Set problem: Copy the lines verbatim, starting with the line that contains "The image size is (802, 680)." and going on through the line that contains "I will coord(281,117).".

Information shown:
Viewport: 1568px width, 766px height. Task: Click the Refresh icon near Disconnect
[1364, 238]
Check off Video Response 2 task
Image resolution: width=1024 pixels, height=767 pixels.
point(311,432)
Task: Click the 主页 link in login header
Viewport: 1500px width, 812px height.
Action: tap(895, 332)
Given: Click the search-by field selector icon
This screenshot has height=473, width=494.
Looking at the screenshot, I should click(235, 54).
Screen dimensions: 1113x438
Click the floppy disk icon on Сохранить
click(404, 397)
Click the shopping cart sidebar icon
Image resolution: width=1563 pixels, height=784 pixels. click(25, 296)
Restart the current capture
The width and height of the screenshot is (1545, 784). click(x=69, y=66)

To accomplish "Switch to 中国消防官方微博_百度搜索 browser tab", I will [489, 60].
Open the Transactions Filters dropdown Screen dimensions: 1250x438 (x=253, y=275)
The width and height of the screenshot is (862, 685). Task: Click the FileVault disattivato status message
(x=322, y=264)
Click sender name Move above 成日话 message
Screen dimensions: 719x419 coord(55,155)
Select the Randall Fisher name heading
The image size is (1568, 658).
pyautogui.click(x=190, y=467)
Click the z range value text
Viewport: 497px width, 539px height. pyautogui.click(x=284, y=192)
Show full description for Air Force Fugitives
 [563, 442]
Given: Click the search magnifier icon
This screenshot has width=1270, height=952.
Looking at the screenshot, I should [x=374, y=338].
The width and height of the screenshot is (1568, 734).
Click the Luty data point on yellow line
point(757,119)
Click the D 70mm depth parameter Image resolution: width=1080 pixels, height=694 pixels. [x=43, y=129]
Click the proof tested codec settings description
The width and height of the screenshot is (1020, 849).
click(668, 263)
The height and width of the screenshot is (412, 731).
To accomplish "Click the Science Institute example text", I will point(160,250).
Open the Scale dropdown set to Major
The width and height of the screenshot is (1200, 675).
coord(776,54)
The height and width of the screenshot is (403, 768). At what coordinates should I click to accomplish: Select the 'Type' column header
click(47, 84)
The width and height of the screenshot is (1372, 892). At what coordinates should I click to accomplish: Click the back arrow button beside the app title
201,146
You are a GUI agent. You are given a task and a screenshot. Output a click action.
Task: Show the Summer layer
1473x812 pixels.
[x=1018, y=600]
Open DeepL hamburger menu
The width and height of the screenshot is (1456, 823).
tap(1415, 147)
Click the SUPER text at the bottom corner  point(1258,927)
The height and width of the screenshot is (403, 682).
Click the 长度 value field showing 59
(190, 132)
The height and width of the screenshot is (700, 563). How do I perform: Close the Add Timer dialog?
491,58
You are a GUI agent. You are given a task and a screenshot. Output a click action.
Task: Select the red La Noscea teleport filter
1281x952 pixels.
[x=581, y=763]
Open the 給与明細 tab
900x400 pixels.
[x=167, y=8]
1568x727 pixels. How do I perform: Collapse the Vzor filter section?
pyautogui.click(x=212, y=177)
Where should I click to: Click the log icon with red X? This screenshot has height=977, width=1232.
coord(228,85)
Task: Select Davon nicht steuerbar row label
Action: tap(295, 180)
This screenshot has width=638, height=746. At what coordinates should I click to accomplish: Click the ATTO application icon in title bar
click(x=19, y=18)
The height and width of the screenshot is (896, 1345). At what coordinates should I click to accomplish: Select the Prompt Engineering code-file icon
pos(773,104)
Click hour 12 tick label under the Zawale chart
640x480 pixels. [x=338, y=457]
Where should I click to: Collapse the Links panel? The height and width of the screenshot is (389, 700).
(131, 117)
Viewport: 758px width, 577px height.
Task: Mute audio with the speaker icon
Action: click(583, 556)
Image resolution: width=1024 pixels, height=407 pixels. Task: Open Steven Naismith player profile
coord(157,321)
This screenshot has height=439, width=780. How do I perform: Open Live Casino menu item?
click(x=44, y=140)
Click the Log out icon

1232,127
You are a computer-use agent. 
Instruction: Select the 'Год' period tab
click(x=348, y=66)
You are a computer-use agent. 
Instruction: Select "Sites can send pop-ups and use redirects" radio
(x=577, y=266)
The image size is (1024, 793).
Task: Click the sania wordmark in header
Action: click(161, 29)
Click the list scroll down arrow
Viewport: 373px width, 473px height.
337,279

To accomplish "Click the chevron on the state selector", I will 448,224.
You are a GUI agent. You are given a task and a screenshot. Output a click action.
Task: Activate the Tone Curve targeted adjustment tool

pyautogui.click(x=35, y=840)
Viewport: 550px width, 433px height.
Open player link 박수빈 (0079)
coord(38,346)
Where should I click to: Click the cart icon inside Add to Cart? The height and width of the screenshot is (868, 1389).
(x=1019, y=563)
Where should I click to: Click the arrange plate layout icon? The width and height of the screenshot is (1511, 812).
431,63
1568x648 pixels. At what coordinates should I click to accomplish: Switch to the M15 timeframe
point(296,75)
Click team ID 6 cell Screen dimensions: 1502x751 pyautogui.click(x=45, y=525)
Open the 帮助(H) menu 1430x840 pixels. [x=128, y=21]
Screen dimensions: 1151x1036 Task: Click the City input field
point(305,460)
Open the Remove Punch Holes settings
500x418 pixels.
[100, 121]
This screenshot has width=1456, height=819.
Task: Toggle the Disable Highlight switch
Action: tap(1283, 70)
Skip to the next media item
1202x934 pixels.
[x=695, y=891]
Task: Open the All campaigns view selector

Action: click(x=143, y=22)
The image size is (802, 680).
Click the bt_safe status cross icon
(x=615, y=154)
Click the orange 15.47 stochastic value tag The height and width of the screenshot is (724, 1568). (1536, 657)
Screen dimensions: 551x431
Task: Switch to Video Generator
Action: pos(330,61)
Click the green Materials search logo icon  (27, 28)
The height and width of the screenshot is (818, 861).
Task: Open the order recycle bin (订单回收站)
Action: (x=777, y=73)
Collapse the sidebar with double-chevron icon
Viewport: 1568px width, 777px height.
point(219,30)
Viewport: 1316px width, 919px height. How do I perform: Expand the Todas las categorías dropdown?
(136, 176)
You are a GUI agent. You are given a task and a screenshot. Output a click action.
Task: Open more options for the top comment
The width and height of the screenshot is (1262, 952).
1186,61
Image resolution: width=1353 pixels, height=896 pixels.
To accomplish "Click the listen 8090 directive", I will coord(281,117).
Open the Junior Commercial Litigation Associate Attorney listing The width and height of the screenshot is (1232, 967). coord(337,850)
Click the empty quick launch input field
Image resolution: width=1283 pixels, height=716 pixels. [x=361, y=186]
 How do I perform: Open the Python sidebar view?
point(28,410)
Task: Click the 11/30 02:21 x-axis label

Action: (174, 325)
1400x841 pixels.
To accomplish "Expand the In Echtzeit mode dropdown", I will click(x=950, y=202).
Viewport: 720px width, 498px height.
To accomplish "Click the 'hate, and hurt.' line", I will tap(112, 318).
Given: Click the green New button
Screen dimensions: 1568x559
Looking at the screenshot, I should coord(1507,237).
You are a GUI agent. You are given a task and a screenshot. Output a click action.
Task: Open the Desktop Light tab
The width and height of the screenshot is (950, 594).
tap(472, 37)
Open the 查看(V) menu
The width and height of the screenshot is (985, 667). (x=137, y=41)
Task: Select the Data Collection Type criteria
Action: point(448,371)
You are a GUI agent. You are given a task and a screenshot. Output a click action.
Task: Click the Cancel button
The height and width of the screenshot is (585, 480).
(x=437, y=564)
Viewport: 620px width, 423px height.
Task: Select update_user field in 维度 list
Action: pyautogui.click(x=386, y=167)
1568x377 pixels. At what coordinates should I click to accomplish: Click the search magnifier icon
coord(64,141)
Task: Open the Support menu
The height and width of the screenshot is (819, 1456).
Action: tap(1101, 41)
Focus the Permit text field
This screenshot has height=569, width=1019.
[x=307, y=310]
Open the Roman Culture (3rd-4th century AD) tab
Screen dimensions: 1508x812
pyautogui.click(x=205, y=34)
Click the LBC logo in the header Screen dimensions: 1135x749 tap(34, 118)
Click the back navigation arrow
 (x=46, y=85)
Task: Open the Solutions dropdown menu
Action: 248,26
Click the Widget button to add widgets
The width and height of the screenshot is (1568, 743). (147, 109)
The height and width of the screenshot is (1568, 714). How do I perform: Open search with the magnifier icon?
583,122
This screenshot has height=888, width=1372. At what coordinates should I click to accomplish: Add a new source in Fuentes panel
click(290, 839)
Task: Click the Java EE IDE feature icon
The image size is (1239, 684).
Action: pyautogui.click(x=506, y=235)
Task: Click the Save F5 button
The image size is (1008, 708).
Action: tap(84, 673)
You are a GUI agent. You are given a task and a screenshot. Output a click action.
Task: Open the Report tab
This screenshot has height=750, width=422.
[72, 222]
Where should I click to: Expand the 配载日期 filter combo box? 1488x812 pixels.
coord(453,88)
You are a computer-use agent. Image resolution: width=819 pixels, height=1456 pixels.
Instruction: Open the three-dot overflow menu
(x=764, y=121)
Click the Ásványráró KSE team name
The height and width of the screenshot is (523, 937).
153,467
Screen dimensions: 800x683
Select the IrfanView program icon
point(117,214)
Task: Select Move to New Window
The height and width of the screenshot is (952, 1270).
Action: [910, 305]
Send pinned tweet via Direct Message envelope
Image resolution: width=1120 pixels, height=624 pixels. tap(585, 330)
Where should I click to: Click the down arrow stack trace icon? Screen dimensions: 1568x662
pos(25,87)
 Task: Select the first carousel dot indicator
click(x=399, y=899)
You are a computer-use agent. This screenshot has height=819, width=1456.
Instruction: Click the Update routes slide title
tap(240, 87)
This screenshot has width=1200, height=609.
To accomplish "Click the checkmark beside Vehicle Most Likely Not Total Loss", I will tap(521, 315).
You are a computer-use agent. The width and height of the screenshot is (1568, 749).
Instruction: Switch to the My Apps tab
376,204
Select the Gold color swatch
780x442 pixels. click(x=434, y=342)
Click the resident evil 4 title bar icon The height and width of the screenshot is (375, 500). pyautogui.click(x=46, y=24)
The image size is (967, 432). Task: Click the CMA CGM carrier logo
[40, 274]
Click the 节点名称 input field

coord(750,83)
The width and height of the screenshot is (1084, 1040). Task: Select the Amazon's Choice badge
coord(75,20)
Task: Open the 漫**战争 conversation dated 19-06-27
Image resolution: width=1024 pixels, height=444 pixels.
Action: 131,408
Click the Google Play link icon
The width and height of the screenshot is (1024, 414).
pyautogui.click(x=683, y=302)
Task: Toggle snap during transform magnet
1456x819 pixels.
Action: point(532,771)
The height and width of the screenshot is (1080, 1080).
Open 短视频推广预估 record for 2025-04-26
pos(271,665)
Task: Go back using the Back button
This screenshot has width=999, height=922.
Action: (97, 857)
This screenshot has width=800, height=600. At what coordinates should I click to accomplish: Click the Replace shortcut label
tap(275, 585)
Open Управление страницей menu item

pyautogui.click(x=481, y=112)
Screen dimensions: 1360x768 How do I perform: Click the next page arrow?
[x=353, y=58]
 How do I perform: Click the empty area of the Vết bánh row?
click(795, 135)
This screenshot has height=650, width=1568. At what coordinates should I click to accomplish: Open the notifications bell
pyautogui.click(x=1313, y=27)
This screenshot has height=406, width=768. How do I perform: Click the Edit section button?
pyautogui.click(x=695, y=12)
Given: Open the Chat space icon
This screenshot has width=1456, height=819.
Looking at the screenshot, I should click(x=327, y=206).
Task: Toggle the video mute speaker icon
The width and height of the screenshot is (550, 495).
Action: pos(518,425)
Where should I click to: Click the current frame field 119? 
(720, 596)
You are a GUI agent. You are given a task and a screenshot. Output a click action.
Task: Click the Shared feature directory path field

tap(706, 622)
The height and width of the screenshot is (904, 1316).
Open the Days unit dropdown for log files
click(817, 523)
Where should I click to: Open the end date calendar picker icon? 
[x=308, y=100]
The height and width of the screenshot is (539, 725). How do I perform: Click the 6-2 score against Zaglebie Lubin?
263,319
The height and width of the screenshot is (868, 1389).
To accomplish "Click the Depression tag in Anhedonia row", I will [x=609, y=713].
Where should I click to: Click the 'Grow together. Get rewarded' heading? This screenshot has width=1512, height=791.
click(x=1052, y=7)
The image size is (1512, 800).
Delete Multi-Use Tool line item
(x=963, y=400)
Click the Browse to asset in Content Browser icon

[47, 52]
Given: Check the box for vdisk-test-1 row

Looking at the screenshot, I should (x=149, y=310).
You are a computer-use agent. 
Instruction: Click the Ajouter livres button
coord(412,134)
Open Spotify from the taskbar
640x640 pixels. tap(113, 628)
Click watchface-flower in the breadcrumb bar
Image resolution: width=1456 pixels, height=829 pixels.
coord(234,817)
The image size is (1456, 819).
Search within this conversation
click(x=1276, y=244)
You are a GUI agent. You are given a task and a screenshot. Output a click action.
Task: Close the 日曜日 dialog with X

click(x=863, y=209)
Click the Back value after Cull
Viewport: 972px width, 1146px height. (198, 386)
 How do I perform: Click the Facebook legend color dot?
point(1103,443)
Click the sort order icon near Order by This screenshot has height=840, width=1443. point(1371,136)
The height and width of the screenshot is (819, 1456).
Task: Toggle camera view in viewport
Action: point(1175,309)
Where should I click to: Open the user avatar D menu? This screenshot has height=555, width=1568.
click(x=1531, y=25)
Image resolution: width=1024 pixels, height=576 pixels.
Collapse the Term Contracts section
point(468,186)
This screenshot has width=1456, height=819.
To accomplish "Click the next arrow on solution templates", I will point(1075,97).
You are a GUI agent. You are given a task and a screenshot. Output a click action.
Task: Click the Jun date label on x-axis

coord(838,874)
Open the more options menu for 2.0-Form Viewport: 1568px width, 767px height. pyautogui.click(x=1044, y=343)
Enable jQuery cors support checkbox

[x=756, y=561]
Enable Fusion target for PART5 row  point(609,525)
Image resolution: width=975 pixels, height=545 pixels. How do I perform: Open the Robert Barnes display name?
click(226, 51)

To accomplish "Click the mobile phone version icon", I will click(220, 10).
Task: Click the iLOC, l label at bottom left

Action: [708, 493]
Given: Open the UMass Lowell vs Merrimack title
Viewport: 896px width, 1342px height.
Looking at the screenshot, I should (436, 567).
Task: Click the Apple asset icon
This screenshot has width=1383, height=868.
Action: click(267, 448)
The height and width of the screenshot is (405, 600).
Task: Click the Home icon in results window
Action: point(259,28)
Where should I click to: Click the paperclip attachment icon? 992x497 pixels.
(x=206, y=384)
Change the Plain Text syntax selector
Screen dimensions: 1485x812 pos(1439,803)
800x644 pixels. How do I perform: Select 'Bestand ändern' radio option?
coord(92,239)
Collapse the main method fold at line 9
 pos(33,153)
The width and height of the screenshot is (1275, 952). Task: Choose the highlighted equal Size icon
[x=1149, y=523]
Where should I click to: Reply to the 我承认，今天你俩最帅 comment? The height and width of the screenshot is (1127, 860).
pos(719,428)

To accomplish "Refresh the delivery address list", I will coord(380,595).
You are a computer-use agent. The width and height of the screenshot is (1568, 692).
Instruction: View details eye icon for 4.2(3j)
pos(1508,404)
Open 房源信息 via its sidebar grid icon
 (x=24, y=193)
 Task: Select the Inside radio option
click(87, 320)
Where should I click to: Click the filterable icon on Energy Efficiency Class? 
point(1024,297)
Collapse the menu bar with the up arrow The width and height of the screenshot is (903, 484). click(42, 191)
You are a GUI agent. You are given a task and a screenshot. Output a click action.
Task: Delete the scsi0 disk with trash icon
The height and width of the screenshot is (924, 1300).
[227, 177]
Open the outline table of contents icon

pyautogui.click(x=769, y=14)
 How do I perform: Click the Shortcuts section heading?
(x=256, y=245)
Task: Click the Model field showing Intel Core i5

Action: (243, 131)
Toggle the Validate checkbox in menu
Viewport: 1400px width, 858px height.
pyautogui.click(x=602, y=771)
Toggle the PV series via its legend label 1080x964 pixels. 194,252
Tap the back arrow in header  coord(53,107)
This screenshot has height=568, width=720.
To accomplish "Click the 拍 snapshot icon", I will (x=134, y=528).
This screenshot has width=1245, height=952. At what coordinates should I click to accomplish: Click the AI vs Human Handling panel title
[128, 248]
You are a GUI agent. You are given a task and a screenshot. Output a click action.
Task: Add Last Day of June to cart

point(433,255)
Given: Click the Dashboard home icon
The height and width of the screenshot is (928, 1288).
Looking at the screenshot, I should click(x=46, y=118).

Task response:
The image size is (802, 680).
Click the bt_safe status cross icon
(x=615, y=154)
Click the orange 15.47 stochastic value tag The height and width of the screenshot is (724, 1568). (1536, 657)
Screen dimensions: 551x431
Task: Switch to Video Generator
Action: pos(330,61)
Click the green Materials search logo icon  (27, 28)
The height and width of the screenshot is (818, 861).
Task: Open the order recycle bin (订单回收站)
Action: (x=777, y=73)
Collapse the sidebar with double-chevron icon
Viewport: 1568px width, 777px height.
point(219,30)
Viewport: 1316px width, 919px height. How do I perform: Expand the Todas las categorías dropdown?
(136, 176)
You are a GUI agent. You are given a task and a screenshot. Output a click action.
Task: Open more options for the top comment
The width and height of the screenshot is (1262, 952).
1186,61
Image resolution: width=1353 pixels, height=896 pixels.
To accomplish "Click the listen 8090 directive", I will coord(281,117).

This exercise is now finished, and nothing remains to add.